In the Epilogue of my forthcoming Why Study History: Reflecting on the Importance of the Past, I challenge Christian historians to use their expertise to strengthen and edify the church. But I say very little to challenge churches to embrace the expertise of Christian historians.
I have done a lot of speaking in churches over the last couple of years, but most of them have been affiliated with a Protestant mainline denomination. Mainline Protestants do a much better job of creating space for educational opportunities. Evangelical churches (there have been some wonderful exceptions) are not interested in sponsoring classes, seminars, talks, or conversations about history, politics, philosophy, literature, or serious theology because they are more interested in promoting service, evangelism, missions, spiritual growth, and other forms of Christian activism or personal piety. Why have a course or seminar that helps Christians think more deeply about how to be responsible citizens or cultural critics when you can devote your time and energy to preparing people to grow in their faith? (As if “growing in your faith” has nothing to do with understanding how to be a thoughtful witness in the world). The result, of course, is what Mark Noll has called “The Scandal of the Evangelical Mind.”
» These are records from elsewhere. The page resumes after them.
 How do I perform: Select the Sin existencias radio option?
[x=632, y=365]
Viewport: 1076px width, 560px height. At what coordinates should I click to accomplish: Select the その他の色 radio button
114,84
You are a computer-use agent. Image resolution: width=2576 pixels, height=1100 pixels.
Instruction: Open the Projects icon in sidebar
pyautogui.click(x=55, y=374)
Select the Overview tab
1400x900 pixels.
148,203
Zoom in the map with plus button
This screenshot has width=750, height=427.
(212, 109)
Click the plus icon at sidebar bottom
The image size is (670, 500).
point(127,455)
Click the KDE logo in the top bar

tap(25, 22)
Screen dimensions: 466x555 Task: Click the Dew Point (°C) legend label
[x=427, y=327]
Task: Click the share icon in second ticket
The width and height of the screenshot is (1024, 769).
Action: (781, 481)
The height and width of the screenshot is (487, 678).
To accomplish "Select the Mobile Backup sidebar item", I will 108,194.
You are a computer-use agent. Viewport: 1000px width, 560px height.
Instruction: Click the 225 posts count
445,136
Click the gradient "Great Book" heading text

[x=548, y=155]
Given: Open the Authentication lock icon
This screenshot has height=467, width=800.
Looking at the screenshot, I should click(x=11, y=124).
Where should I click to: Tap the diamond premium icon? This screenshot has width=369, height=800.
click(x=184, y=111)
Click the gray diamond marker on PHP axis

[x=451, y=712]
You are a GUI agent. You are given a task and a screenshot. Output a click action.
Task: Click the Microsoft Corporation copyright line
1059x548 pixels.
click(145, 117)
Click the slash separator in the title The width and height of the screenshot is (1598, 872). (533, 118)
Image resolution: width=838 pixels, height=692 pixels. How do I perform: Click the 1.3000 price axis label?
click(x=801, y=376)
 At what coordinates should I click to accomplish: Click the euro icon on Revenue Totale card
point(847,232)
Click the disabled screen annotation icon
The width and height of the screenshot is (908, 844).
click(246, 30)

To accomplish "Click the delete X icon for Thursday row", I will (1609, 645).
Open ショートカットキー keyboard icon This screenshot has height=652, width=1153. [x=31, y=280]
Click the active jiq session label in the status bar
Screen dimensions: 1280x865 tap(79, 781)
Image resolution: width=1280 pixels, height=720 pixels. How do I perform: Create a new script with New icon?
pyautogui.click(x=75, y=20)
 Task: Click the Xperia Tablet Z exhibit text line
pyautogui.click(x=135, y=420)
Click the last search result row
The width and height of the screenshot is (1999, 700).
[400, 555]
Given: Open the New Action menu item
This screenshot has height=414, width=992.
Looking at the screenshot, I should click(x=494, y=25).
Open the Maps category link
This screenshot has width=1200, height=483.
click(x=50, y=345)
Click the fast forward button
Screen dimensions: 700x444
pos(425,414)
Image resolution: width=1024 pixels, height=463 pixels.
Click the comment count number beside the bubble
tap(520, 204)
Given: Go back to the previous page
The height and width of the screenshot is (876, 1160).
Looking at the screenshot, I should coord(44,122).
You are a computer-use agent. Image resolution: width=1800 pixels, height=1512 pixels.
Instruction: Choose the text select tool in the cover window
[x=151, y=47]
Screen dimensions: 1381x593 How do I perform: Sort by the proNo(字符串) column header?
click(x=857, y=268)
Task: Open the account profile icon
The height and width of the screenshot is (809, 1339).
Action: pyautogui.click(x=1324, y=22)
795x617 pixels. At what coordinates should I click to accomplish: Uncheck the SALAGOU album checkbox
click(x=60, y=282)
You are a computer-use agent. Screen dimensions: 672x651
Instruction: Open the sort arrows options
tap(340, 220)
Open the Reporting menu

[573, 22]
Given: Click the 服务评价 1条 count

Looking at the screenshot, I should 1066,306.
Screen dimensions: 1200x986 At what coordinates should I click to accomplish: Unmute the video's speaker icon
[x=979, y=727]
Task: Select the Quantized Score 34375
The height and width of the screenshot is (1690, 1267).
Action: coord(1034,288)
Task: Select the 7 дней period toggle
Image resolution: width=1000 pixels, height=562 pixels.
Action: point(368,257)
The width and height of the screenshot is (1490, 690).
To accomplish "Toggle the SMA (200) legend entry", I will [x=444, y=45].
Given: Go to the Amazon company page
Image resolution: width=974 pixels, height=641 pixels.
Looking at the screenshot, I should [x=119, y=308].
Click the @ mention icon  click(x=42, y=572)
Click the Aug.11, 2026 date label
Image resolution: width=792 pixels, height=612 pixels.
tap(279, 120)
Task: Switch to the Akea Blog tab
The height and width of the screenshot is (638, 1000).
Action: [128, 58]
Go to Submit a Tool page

Over at Christianity Today, Mark Galli urges the local church and Christian colleges and universities to work together. Churches, he argues, should care about the fate of Christian colleges and work at developing stronger relationships with such institutions. Here is a taste of his piece:
Melissa King says
Yes, Christian colleges and universities should work hand in hand to improve the strong relationship between individuals to create a better generation and to improve the quality of Christian education. Accredited online christian colleges should also cooperate in this.